Caro Daniele, che la tua morte non sia vana e il gioco resti gioco
sabato 29 dicembre 2018

In questi ultimi giorni di dicembre il mio pensiero corre a te, Daniele, e ai tuoi bambini. Alla tua morte, alla sofferenza che accompagnerà la loro vita; ai problemi che dovranno affrontare senza averti accanto. Quante volte t’invocheranno e non ti troveranno? Alle polemiche, alle responsabilità, agli errori commessi ci penseranno gli altri, il mio pensiero corre a te che hai dovuto dire addio alla vita. Ho letto, di te, dell’incidente, dei cori razzisti, della violenza che si è scatenata. In genere non mi appassiono troppo alle partite di calcio. Me lo sono imposto, lo farei volentieri se fossero davvero un gioco; un gioco che diverte adulti e bambini. Un gioco che migliora e affratella gli uomini, un gioco dove circolano meno soldi.

Non seguo il calcio, ma cambio volentieri il programma degli incontri in chiesa per permettere ai fedeli di gustarsi in santa pace una partita. Il gioco dovrebbe dire gratuità, creare fraternità, permettere alle menti tante volte stanche e scoraggiate di ritrovare la forza smarrita. Anche Dio giocava quando creava il mondo. Ma, credimi, proprio non riesco a capire che c’entri una partita di calcio con spranghe, catene, martelli. Perché portarsi allo stadio questi arnesi? Per difendersi? Per attaccare? Quale godimento si può ricavare dal far male a un uomo che nemmeno conosci? Al di là delle responsabilità che devono essere punite con esemplare severità, prepotente ritorna la domanda, mai risolta, del problema del male. Un mistero dal quale non possiamo distrarre l’attenzione.

Desideriamo il bene, siamo fatti per costruire il bene, riusciamo ad amare parenti e amici, ma dobbiamo amaramente ammettere che fare male a qualcuno che consideriamo un nemico, può provocare in noi un piacere anomalo. Ma perché? Perché una partita di calcio nei giorni di Natale, in un Paese impregnato dal messaggio cristiano, si trasforma in una sorta di guerra? La risposta va cercata in quel guazzabuglio che è il cuore dell’uomo, capace di amare e di odiare; di coccolare, accudire e di ammazzare.

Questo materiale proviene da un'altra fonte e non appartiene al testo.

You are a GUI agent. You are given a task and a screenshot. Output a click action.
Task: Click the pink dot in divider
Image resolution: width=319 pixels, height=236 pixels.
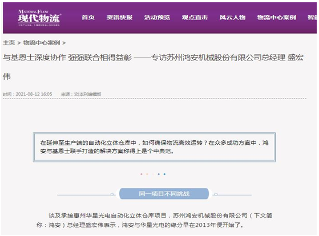tap(142, 174)
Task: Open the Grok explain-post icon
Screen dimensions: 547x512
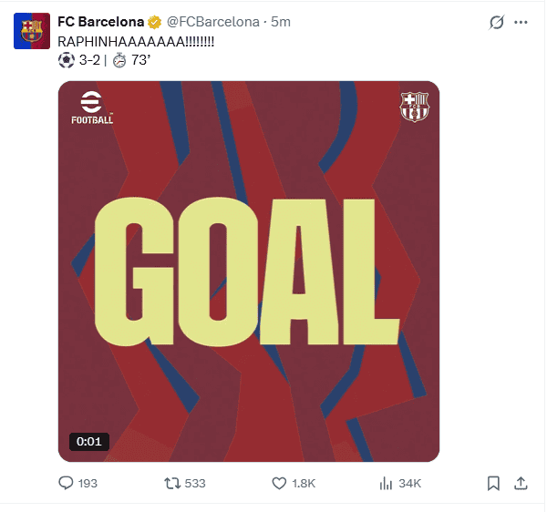Action: coord(497,23)
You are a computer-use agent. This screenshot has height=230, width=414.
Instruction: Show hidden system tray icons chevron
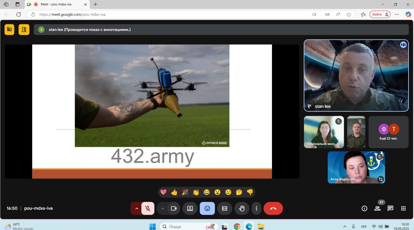(x=345, y=226)
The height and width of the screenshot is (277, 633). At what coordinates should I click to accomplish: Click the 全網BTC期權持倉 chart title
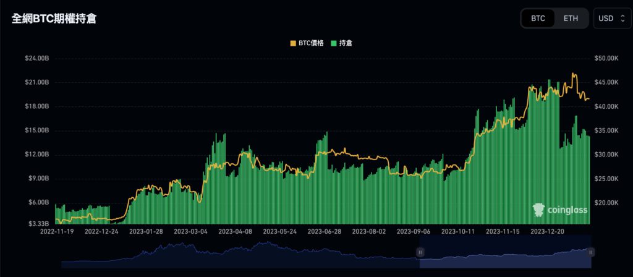coord(54,19)
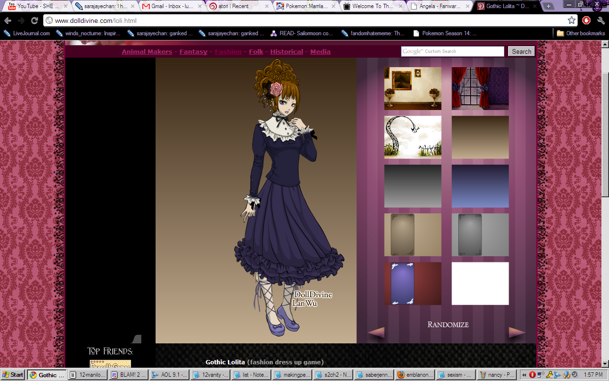
Task: Select the blue gradient background
Action: [x=480, y=186]
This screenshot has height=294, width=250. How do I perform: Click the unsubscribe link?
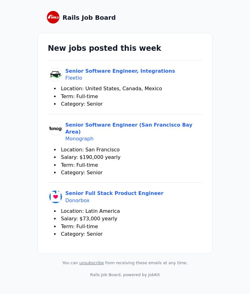coord(92,263)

Il problema, naturalmente, sta prima della partita. L’odio che si sviluppa durante un incontro di calcio ha radici altrove. Lo si è accolto e giustificato prima. Gli si è dato un diritto di cittadinanza che non gli competeva. L’odio è una pianticella che può far capolino in tutti, ma che occorre estirpare subito, prima che affondi le radici e diventi un albero. Si può anche convivere con l’odio, a patto che venga rivolto contro le ingiustizie, le povertà, le guerre; mai contro l’uomo, chiunque esso sia. L’odio deve metterci le ali ai piedi per farci correre dai bambini che soffrono, dai malati che non vengono curati, nei luoghi dove il creato viene razziato. Dobbiamo odiare con tutte le nostre forze il male che si insidia dentro di noi, non permettergli di attecchire, dichiarargli una guerra senza quartiere. E convincerci, una volta per sempre, che la vera gioia si trova solo nel donare gioia, nell’arte della convivenza, della solidarietà, del servizio, dell’onestà.

Te ne sei andato, fratello Daniele, in modo atroce e stupido. Hai detto addio all’avventura stupenda della vita. L’unica che ti era stata data in dono. E noi vogliamo pregare per te, per la tua anima, per i tuoi bambini, la tua famiglia. I tuoi “amici” ti hanno abbandonato in ospedale e sono scappati via. Ognuno ha pensato a se stesso, a non avere guai con la giustizia, a cercare di farla franca. Sono convinto che prima di perdere coscienza, in un baleno, la vita ti è passata davanti mentre si allontanava per sempre da te. E tu l’hai fissata negli occhi. Era bella, ancora più bella delle altre volte, mentre, piangendo, ti abbandonava.

Addio, fratello. Che la tua morte e il dolore di chi ti ha voluto bene non siano vani. Che, anche pensando a te, gli uomini imparino a convivere senza sentire il bisogno di farsi inutilmente male; che sappiano divertirsi, scherzare, ridere, stringendosi la mano. E sappiano ripetersi l’un l’altro che, in fondo, in qualsiasi rete quel pallone vada, nulla di ciò che conta, cambia. È un gioco, appunto, e come tale va trattato. È proprio vero, l’uomo, per quanto lo si studia e lo si indaghi, rimane un mistero a se stesso. Credo che il gioco del calcio ce lo confermi.